Please give, word for word, the line containing "Viewport: 248px width, 146px height." and every line that comes after it in the data below.

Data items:
---*---

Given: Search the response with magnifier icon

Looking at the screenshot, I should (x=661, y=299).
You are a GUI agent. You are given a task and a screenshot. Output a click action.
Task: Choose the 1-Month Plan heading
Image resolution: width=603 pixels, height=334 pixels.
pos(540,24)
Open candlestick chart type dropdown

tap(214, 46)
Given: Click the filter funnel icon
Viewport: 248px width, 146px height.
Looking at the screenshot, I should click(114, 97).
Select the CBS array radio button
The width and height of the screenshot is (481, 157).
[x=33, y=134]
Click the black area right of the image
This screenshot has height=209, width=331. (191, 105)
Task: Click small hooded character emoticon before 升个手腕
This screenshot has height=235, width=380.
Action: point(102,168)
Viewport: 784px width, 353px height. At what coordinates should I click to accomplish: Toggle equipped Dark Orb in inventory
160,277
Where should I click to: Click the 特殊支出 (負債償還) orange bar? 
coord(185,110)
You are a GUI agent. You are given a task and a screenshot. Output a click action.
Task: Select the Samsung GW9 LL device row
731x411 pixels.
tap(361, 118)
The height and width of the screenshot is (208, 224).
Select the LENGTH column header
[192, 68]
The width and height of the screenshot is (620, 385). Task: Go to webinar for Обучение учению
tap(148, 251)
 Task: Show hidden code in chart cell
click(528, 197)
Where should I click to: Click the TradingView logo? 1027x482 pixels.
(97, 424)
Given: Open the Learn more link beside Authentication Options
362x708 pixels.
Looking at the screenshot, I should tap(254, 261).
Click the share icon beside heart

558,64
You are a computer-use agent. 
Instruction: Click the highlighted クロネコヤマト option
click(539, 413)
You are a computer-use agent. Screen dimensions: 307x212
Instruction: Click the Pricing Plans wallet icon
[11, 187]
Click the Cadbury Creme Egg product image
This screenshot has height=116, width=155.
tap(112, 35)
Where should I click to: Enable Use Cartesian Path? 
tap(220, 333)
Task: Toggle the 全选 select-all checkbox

---*---

_Solution to this problem:_
Viewport: 248px width, 146px height.
Looking at the screenshot, I should click(114, 97).
Select the CBS array radio button
The width and height of the screenshot is (481, 157).
[x=33, y=134]
Click the black area right of the image
This screenshot has height=209, width=331. (191, 105)
Task: Click small hooded character emoticon before 升个手腕
This screenshot has height=235, width=380.
Action: point(102,168)
Viewport: 784px width, 353px height. At what coordinates should I click to accomplish: Toggle equipped Dark Orb in inventory
160,277
Where should I click to: Click the 特殊支出 (負債償還) orange bar? 
coord(185,110)
You are a GUI agent. You are given a task and a screenshot. Output a click action.
Task: Select the Samsung GW9 LL device row
731x411 pixels.
tap(361, 118)
The height and width of the screenshot is (208, 224).
Select the LENGTH column header
[192, 68]
The width and height of the screenshot is (620, 385). Task: Go to webinar for Обучение учению
tap(148, 251)
 Task: Show hidden code in chart cell
click(528, 197)
Where should I click to: Click the TradingView logo? 1027x482 pixels.
(97, 424)
Given: Open the Learn more link beside Authentication Options
362x708 pixels.
Looking at the screenshot, I should tap(254, 261).
Click the share icon beside heart

558,64
You are a computer-use agent. 
Instruction: Click the highlighted クロネコヤマト option
click(539, 413)
You are a computer-use agent. Screen dimensions: 307x212
Instruction: Click the Pricing Plans wallet icon
[11, 187]
Click the Cadbury Creme Egg product image
This screenshot has height=116, width=155.
tap(112, 35)
Where should I click to: Enable Use Cartesian Path? 
tap(220, 333)
Task: Toggle the 全选 select-all checkbox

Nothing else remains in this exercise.